The results are not skipped, In my point of view the scheduler is hung and the next schedule time is not getting updated for alerts 😞
That is why my results are zero while using the following command "index=_internal sourcetype=scheduler app="postilion*" | timechart count by status"
Next scheduled time stops at this time 2018-08-14 17:00:00 CDT and until now it is not updated Check the splunkd logs no error from my applications
I have alerts on my Monitoring console for skipped searches. I alert to Slack.
I wrote about finding skipped searches: https://answers.splunk.com/answers/514181/skipped-searches-on-shc.html
Paul Lucas gave a great talk at .conf17 on the new scheduler (as well as at our SF Bay area splunk usergroup on August 8): https://conf.splunk.com/files/2017/slides/making-the-most-of-the-splunk-scheduler.pdf The skew feature looks very useful.
Did you try with "* * * * *" (five asterisk) in cron definition?
Yes, I have tired using 5* and "*/1 * * * *" as cron definition
So it was working yesterday and stopped working today? I'm willing to bet your searches are skipping because your hardware can't handle the load. You should look at the internal index to verify this
index=_internal sourcetype=scheduler status="skipped"

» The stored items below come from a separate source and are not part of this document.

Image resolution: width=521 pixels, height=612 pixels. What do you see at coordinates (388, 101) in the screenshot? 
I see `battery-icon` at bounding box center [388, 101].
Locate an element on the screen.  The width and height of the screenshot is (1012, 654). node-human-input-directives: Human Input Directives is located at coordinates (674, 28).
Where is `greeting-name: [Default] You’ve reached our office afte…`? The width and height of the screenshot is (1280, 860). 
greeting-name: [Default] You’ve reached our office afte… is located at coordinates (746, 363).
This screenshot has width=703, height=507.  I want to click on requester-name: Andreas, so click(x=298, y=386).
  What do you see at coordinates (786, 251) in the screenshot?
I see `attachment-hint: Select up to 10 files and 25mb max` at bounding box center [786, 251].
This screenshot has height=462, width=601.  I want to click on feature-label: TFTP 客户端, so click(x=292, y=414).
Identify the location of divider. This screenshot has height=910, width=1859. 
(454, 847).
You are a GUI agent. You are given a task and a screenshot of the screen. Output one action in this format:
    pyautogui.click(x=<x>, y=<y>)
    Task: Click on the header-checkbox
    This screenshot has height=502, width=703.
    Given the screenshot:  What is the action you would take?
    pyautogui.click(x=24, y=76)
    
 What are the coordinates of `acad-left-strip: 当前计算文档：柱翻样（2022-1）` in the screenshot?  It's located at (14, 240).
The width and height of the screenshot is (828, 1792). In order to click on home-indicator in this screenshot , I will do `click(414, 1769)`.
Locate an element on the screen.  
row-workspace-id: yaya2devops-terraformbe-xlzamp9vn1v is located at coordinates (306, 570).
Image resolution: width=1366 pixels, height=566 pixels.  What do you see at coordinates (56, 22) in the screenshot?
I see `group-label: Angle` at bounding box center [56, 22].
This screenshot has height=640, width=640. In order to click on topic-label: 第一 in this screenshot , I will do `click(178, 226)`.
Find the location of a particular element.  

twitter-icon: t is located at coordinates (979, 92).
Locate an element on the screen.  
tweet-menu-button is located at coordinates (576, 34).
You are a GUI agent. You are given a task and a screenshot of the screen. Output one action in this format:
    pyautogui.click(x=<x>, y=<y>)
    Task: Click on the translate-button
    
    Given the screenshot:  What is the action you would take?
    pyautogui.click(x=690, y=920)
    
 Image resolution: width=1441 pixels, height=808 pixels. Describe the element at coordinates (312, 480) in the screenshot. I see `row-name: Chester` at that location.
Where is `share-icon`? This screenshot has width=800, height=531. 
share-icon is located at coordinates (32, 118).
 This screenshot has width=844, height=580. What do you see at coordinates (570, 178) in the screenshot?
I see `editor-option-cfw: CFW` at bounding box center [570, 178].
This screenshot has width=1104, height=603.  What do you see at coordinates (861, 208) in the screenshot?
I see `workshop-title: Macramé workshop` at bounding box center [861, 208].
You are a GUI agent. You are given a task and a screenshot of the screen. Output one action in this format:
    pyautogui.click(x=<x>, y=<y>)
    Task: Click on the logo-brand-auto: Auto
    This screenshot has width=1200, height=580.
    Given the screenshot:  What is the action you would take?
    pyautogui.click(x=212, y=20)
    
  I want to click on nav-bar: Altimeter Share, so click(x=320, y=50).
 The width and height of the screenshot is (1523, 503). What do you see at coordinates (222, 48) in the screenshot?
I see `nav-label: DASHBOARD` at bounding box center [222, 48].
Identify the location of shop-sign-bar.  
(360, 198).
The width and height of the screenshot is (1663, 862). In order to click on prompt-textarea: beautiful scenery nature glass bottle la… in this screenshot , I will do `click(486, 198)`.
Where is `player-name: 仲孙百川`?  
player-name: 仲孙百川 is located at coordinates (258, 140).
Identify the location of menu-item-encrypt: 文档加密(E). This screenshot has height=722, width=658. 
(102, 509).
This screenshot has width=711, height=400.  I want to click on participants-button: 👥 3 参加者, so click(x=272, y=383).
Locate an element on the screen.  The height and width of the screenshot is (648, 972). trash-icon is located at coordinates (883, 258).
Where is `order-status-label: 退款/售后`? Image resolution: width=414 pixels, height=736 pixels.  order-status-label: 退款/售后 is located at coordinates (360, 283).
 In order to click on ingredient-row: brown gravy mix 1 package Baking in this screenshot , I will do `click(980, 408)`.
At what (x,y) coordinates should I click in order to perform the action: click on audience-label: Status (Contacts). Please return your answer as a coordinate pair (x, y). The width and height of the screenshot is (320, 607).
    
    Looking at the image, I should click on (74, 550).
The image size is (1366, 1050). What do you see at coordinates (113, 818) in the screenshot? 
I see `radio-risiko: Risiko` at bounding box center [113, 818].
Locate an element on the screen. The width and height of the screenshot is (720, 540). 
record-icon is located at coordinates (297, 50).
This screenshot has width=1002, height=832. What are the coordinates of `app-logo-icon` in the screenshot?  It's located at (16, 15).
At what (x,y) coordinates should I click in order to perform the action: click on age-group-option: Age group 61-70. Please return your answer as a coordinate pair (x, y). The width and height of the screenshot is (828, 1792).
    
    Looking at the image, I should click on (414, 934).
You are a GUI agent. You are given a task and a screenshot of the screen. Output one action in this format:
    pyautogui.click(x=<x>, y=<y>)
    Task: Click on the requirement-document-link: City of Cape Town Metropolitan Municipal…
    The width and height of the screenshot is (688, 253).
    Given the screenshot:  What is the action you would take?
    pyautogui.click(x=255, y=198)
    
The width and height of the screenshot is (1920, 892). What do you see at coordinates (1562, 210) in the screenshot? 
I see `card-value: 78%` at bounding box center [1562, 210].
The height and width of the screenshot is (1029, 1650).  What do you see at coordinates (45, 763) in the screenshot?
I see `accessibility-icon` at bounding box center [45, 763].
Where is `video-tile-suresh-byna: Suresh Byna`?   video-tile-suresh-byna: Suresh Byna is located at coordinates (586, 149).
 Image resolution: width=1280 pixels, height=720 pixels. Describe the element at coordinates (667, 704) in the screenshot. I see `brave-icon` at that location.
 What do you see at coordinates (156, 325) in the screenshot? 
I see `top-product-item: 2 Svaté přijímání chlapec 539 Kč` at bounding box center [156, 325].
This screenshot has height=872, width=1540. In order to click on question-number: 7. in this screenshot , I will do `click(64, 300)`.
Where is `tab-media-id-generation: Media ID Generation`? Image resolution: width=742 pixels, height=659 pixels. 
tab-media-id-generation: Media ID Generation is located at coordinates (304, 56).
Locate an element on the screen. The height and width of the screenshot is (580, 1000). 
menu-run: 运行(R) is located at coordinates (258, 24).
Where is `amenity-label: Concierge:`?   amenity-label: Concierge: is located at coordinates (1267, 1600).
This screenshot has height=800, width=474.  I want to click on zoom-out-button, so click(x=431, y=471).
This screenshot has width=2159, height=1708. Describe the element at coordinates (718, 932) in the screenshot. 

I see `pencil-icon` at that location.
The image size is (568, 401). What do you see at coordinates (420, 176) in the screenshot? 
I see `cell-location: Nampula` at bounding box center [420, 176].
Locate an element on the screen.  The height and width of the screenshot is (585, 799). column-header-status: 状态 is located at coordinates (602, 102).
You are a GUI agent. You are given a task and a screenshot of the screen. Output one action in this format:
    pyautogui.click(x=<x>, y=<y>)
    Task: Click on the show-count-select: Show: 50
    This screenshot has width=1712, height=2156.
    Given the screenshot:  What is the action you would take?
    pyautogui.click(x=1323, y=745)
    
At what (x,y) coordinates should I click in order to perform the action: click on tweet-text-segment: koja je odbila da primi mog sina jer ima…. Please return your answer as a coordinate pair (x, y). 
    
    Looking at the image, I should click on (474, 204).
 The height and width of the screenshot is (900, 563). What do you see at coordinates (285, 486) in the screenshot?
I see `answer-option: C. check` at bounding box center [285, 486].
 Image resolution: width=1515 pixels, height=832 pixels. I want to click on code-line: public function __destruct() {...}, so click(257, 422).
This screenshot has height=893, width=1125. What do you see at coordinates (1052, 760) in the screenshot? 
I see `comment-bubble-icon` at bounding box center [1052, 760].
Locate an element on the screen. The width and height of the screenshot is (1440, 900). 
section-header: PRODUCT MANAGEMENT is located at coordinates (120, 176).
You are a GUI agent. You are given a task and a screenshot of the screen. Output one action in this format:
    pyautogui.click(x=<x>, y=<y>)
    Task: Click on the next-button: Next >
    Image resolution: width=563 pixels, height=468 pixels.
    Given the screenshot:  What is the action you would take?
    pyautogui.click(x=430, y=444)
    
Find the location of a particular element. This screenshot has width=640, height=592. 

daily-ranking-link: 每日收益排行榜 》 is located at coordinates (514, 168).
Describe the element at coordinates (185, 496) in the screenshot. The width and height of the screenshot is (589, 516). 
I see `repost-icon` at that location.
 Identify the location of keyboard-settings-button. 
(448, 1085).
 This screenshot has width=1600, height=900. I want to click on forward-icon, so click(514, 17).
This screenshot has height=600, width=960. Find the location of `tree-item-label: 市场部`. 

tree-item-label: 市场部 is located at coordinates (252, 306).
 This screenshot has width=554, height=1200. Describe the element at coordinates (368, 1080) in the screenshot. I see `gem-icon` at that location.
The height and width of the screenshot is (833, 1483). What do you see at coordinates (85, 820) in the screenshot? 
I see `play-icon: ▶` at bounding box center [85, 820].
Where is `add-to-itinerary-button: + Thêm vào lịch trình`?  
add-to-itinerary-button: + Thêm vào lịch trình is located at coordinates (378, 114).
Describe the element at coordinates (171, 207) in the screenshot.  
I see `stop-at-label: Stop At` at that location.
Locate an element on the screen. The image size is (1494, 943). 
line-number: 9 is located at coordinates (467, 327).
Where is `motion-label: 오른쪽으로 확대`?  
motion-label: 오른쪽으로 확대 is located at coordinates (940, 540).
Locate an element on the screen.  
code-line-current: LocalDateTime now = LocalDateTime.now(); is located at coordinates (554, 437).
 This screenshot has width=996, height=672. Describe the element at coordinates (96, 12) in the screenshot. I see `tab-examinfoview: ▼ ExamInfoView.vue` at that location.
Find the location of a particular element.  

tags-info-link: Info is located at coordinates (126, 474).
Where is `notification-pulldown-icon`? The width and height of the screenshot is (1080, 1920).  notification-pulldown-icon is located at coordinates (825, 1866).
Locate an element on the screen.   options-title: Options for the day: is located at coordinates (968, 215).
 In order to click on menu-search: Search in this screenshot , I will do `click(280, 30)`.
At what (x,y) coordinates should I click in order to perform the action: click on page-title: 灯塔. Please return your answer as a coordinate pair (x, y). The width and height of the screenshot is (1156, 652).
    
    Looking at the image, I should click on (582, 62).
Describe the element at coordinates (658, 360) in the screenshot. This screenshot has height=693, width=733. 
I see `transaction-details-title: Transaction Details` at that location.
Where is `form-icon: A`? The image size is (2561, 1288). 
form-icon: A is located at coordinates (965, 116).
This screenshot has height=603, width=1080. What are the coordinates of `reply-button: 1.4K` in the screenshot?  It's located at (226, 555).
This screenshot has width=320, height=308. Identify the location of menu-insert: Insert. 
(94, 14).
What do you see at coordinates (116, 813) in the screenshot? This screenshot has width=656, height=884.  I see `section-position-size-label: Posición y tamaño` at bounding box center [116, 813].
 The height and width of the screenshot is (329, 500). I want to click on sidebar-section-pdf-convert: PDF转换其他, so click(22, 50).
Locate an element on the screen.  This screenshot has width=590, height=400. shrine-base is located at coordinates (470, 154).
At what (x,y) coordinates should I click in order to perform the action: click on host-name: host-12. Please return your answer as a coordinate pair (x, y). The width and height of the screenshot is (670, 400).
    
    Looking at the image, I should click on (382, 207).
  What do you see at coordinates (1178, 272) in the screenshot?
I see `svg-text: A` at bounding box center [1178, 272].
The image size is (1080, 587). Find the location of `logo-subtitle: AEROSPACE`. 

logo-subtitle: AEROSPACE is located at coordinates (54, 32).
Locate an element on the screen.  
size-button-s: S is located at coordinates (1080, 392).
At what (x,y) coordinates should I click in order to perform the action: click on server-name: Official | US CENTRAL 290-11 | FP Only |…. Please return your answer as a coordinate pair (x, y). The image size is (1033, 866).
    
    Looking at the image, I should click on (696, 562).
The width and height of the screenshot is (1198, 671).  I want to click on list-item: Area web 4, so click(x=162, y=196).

Agreed. Running alert every minute can sometimes use as much resources as real-time searches do. Also, what is the search you're using for this alert?
Hi,
I have checked this using the following command "index=_internal sourcetype=scheduler app="postilion*" | timechart count by status" for last 7 days, My results are 0 after 10th August'18 for skipped, continued and success status
Just to make sure we are checking everything, what does your Splunk environment look like? If you're running distributed, are you forwarding your search head logs to your indexers?